The journey that starts with inadequate mental health services proceeds via law enforcement agencies that are designed to deal with rational criminals and have an inappropriate approach to those afflicted with mental illness and can end with a lifetime in prison or premature death. It is not just the disregard of the rights of those so mistreated that causes concern. It is the waste of potentially recoverable citizens who are denied any scope for constructive contribution to wider society.
Nik Wood
London

4 comments:

  1. But the myopic, priveleged, self-righteous Right (and their apologists in the media) will continue with their venal social experiments to keep themselves wealthy & in power. While they nurture their own interests they persist in punishing those who are homeless, or at the mercy of slum landlords, those with enduring mental or physical health issues, those living in 21stC poverty...

    No doubt in my mind it will be the North Korean population, not KJU & his generals, who are punished for their dear leaders' craziness. Much the same in the USA, where Trump is sacrificing the human rights of tens of millions of American citizens to further feather his bling nest & forward his neo-Nazi agenda.

    ReplyDelete
  2. There's only one way to reduce the prison population and it's not rocket science.
    Less people sent to prison = less people in prison. Simples!
    Putting people in prison is no good for the individual and no good for the state,and certainly does no good for society as a whole. It's enevitable that some people must be detained, but using prison as a means to 'beat' the criminality out of people is pretty much just the same as identifying criminals by the lumps ridges and contours of their head.

    ReplyDelete
  3. http://www.dailyecho.co.uk/news/15519219.Man_fighting_for_life_after_prison_cell_attack/

    ReplyDelete
    Replies
    1. AN INVESTIGATION has been launched after a prisoner was left fighting for his life in a Hampshire prison.

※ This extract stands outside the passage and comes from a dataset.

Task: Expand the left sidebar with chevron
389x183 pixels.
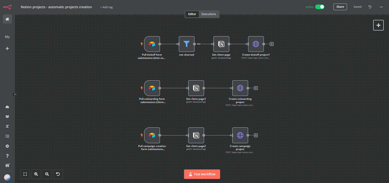Action: (x=15, y=94)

The air ambulance attended Winchester Prison on Tuesday night after a 53-year-old prisoner suffered a life-threatening head injury over what one inmate called a ‘drug issue’.

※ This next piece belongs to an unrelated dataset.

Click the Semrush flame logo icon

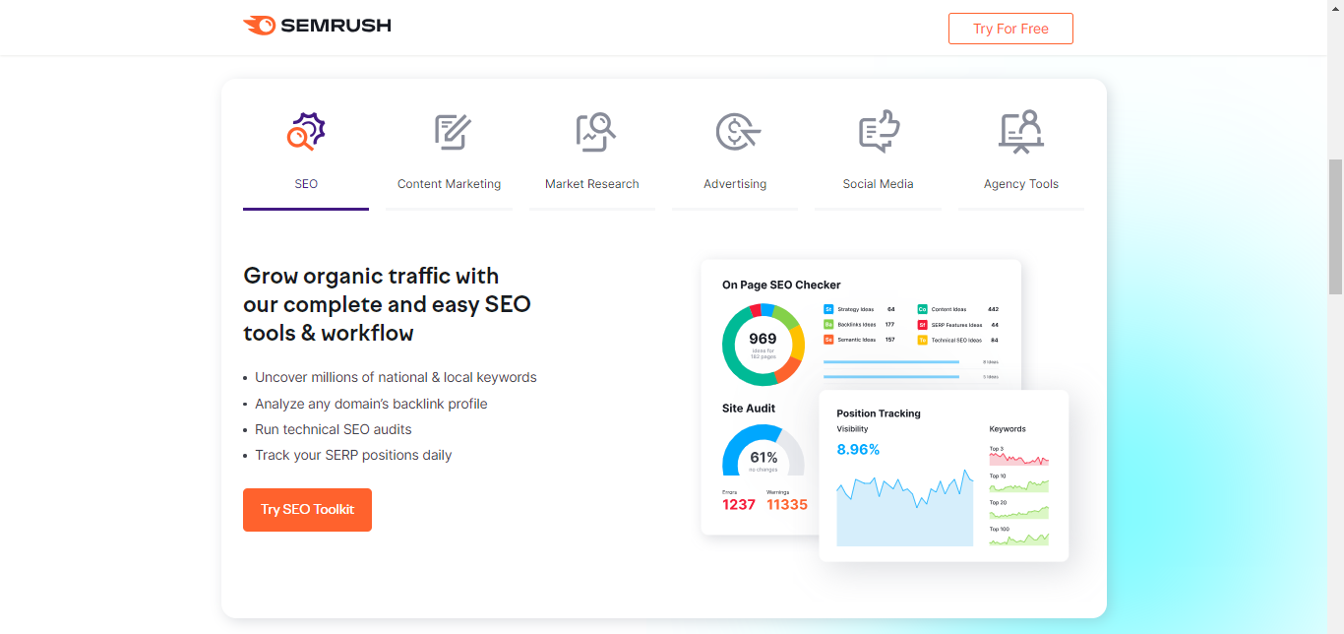point(259,26)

      It comes just days after the Daily Echo revealed that prison staff have been battling to retain control, with inmates reporting being locked in their cells for days, unable to wash.

      Police have now launched an investigation into the assault, with the Ministry of Justice saying they ‘don’t tolerate any violence’.

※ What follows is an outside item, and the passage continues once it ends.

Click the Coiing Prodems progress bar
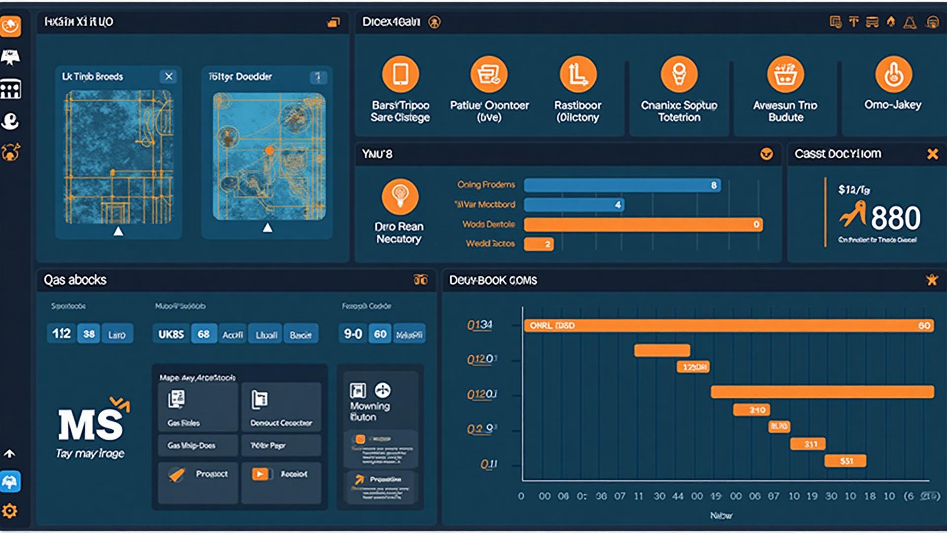Viewport: 947px width, 533px height. click(622, 185)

      The director of campaigns at the Howard League for Penal Reform has called for ‘urgent action’ following the latest development at the prison.

      A former inmate, who has been recently released, said that the only people who don’t have mobile phones in the prison are the officers themselves.

      He said: “On Tuesday everyone had to rush in and try and save him. I used to be in the army and I’d rather be in Afghanistan than in there. I was stabbed in my arm with a make-shift shank, and it was two weeks before I went to hospital and they had to remove a piece of metal.”

      A statement from South Central Ambulance Service said: “We were called at 5.10pm by staff at HMP Winchester to a report that a prisoner had been assaulted, had sustained a serious head injury and was in a life-threatening condition. After initial treatment at the scene, the patient was taken by road to University Hospital Southampton.”

      Andrew Neilson, director of campaigns at the HLPR said: “With assaults, suicides and self-injury at record levels, urgent action is needed to make prisons like Winchester safer. The government must take bold but sensible steps to reduce pressure on the prison population, which would save lives.”

      A prison service spokesperson said: “An offender from HMP Winchester received hospital treatment following an assault. The prisoner returned to the prison later that day. We do not tolerate any violence in our prisons. The incident is being investigated by police.”